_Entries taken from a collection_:
***

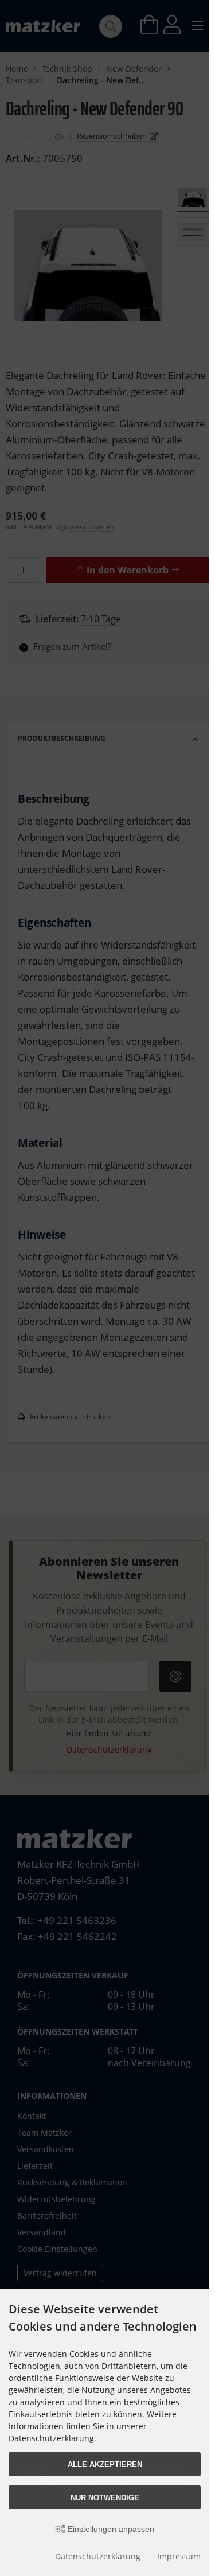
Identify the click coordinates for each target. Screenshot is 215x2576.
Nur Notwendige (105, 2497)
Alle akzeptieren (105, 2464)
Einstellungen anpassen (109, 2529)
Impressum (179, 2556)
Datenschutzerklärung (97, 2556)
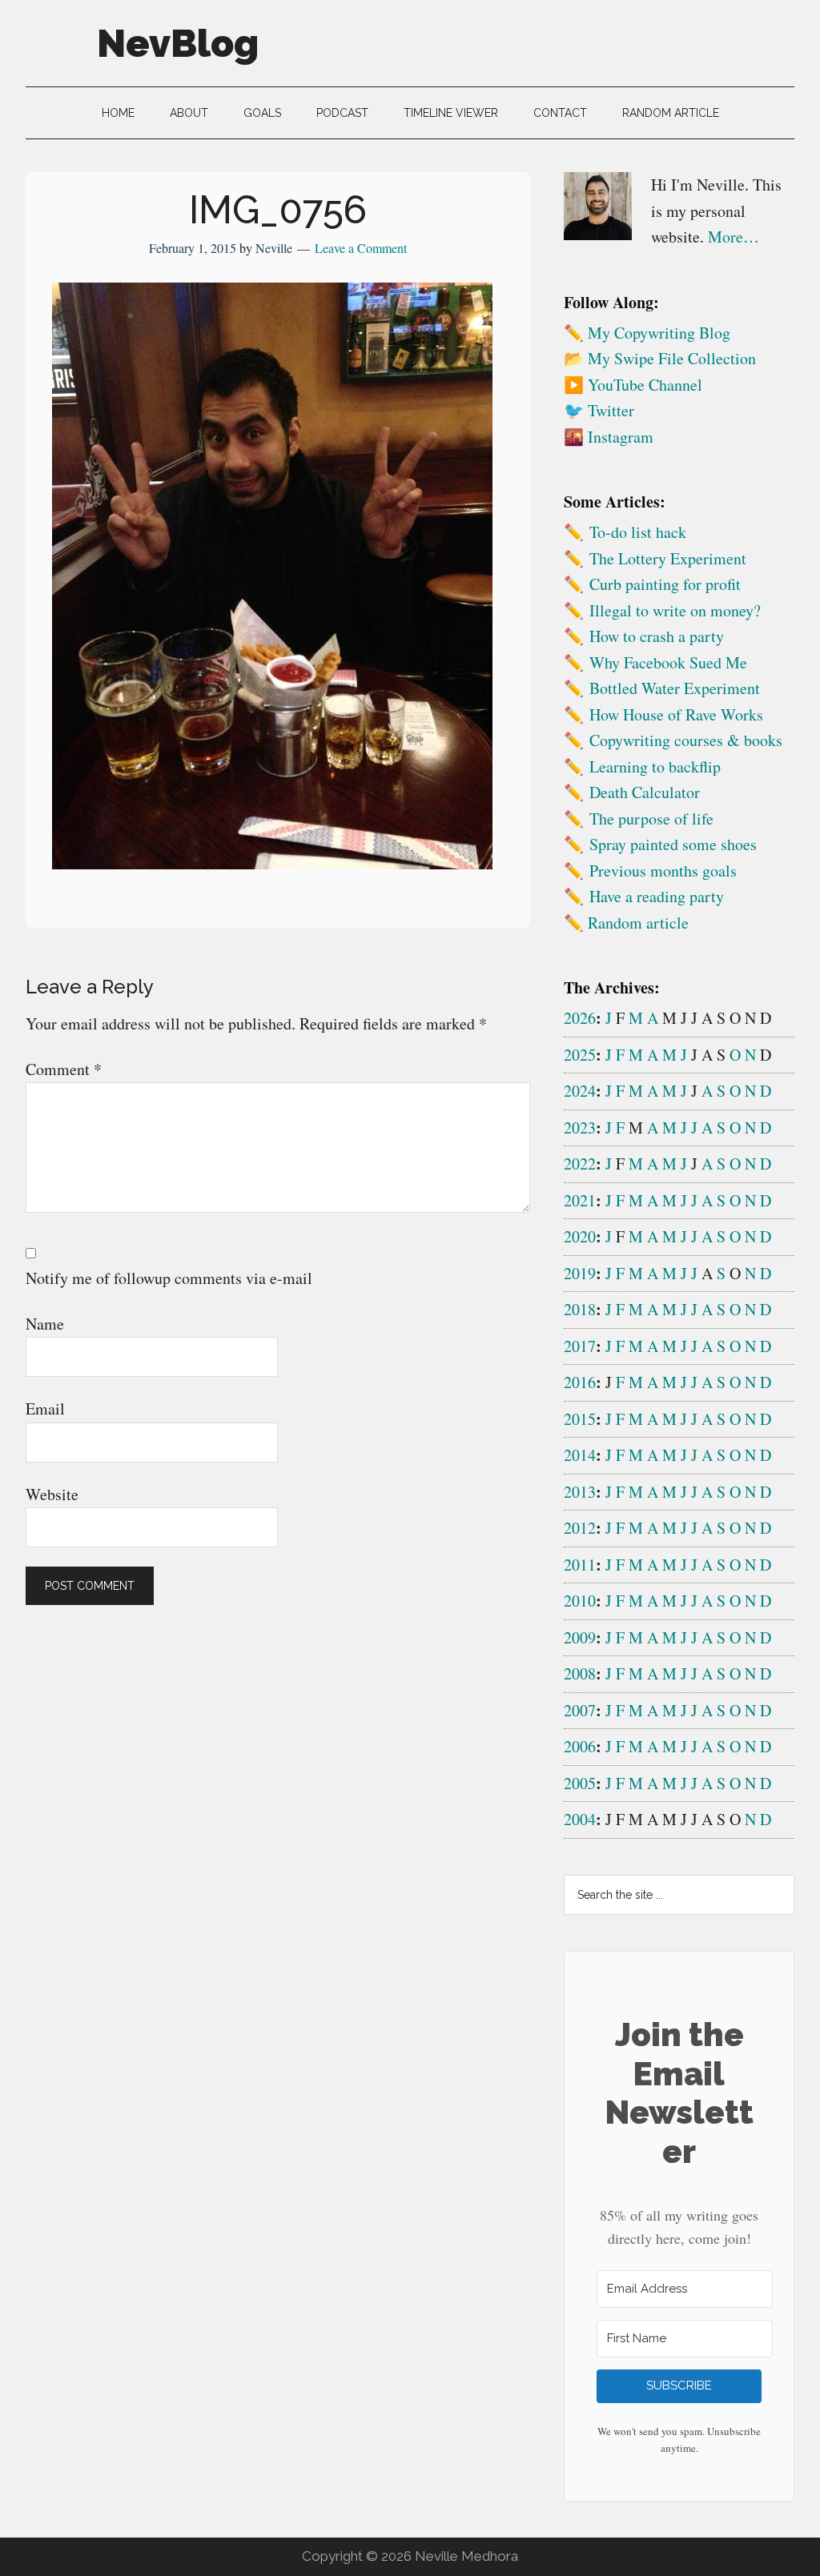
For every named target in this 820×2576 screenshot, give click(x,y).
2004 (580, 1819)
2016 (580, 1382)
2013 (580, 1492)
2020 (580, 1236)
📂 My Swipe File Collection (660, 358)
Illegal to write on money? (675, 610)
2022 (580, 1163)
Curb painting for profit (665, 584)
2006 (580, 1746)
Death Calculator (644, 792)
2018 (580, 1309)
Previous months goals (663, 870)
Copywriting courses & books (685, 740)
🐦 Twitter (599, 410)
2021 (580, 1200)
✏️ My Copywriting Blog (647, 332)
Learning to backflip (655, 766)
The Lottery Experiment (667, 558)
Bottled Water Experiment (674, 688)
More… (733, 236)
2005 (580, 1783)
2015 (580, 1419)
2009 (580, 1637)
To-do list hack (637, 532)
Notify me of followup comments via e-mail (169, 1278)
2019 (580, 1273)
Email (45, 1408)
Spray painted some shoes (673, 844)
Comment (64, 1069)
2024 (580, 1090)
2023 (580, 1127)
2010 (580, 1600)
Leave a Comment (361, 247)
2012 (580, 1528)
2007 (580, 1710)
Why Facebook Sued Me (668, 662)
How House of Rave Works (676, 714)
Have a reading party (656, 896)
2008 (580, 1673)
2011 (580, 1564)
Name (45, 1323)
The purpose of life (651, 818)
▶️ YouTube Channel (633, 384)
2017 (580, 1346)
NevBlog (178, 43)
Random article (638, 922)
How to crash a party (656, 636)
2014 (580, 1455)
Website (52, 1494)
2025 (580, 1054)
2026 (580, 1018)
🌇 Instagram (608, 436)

***

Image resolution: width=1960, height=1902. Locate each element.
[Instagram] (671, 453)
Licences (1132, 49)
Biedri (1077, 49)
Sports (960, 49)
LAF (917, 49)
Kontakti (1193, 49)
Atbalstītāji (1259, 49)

***

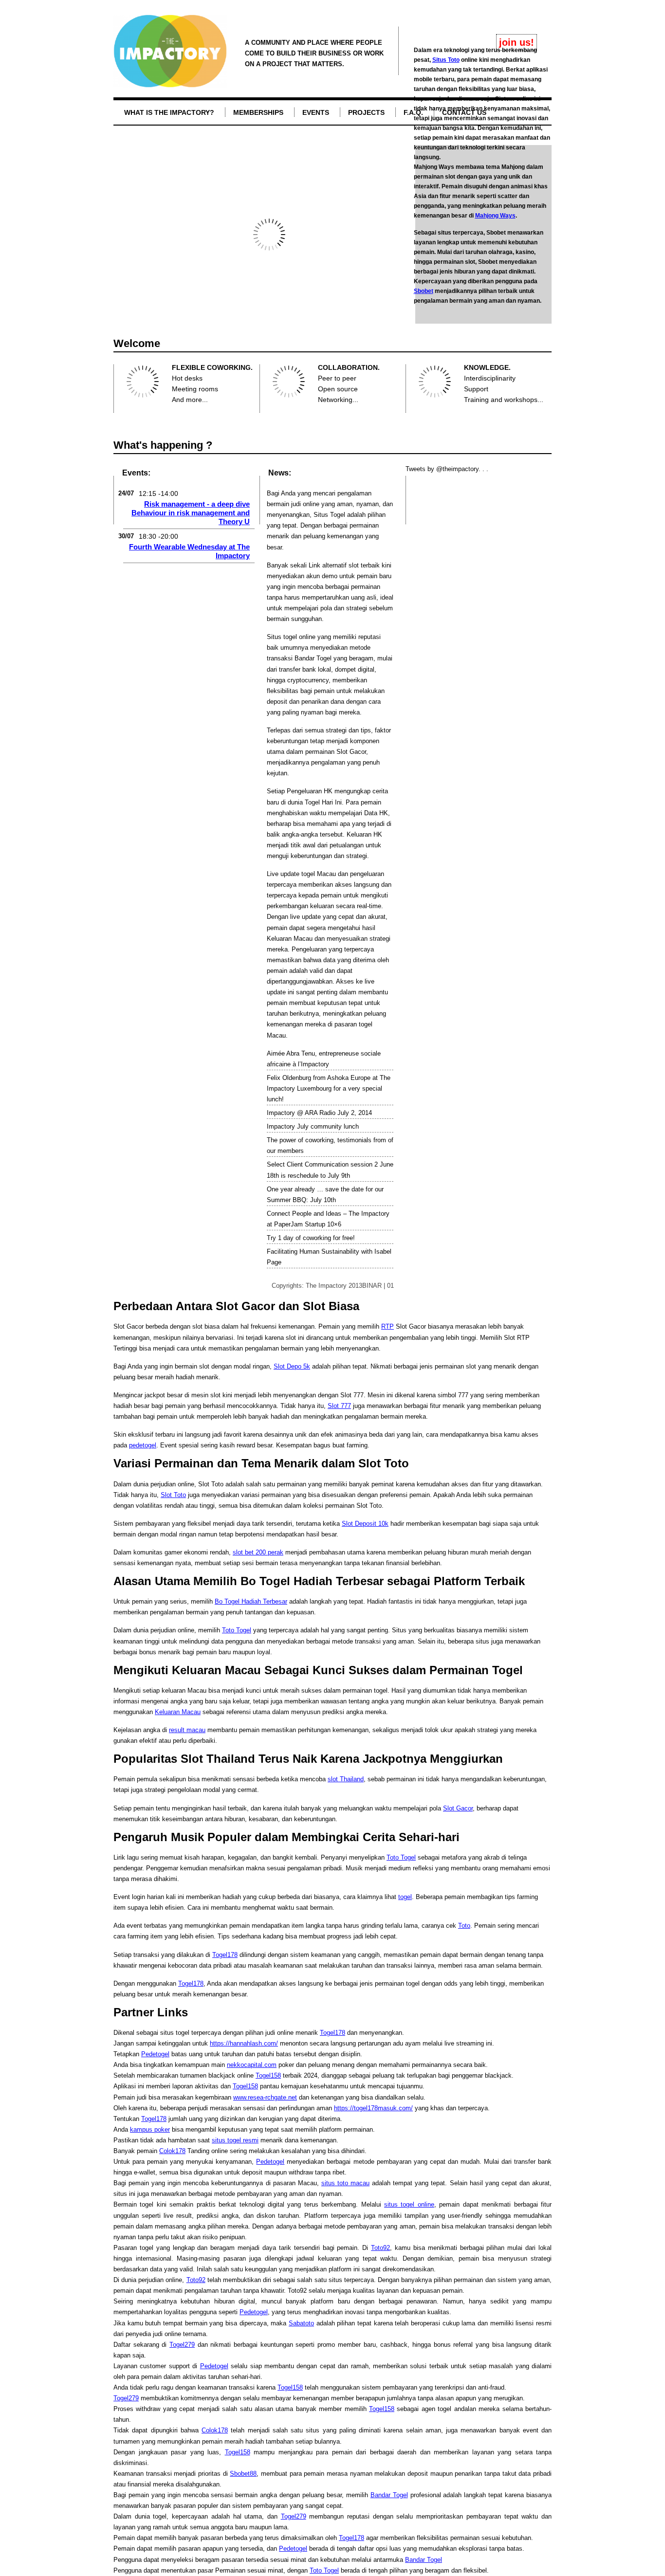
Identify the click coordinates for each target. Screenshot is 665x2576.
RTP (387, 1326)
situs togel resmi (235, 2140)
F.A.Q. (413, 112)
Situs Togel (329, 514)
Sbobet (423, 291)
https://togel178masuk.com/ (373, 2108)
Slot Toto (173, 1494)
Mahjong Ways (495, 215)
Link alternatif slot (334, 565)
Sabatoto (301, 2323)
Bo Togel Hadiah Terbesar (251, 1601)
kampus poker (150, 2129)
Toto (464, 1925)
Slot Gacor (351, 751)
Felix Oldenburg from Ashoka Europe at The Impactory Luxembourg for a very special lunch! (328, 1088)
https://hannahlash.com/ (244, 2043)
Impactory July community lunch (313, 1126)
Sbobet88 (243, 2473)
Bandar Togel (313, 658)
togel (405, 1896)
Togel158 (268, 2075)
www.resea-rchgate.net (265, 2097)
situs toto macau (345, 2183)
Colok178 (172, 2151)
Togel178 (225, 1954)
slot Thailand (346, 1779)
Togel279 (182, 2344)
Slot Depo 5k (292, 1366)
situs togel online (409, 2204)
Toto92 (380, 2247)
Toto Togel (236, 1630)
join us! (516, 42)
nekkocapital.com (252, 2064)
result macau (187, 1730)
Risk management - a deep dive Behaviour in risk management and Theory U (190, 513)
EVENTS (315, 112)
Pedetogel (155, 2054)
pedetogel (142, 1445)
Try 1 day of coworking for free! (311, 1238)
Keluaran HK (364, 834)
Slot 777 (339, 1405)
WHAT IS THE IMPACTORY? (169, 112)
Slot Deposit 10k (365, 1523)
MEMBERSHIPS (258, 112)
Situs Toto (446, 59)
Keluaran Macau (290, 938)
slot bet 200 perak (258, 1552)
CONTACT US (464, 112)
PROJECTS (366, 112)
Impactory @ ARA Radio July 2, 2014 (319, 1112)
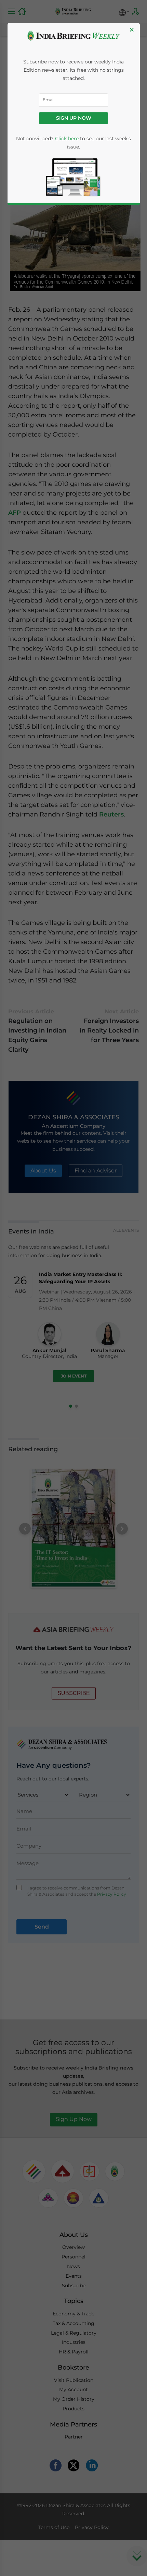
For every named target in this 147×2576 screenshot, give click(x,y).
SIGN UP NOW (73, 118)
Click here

***

_Your goal_: Take only the lines above from the one that has "Screenshot is 215x2576." through the one that has "Instagram (608, 436)" and reproduce them exactly, omitting any pictures.

_Completed task_:
Identify the click coordinates for each target. Screenshot is 215x2576.
Nur Notwendige (105, 2497)
Alle akzeptieren (105, 2464)
Einstellungen anpassen (109, 2529)
Impressum (179, 2556)
Datenschutzerklärung (97, 2556)
For every named target in this 820×2576 screenshot, give click(x,y).
2004 (580, 1819)
2016 (580, 1382)
2013 (580, 1492)
2020 (580, 1236)
📂 My Swipe File Collection (660, 358)
Illegal to write on money? (675, 610)
2022 (580, 1163)
Curb painting for profit (665, 584)
2006 (580, 1746)
Death Calculator (644, 792)
2018 (580, 1309)
Previous months goals (663, 870)
Copywriting courses & books (685, 740)
🐦 Twitter (599, 410)
2021 (580, 1200)
✏️ My Copywriting Blog (647, 332)
Learning to backflip (655, 766)
The Lottery Experiment (667, 558)
Bottled Water Experiment (674, 688)
More… (733, 236)
2005 (580, 1783)
2015 (580, 1419)
2009 (580, 1637)
To-do list hack (637, 532)
Notify me of followup comments via e-mail (169, 1278)
2019 (580, 1273)
Email (45, 1408)
Spray painted some shoes (673, 844)
Comment (64, 1069)
2024 (580, 1090)
2023 (580, 1127)
2010 (580, 1600)
Leave a Comment (361, 247)
2012 (580, 1528)
2007 (580, 1710)
Why Facebook Sued Me (668, 662)
How House of Rave Works (676, 714)
Have a reading party (656, 896)
2008 (580, 1673)
2011 (580, 1564)
Name (45, 1323)
The purpose of life (651, 818)
▶️ YouTube Channel (633, 384)
2017 (580, 1346)
NevBlog (178, 43)
Random article (638, 922)
How to crash a party (656, 636)
2014 (580, 1455)
Website (52, 1494)
2025 (580, 1054)
2026 (580, 1018)
🌇 Instagram (608, 436)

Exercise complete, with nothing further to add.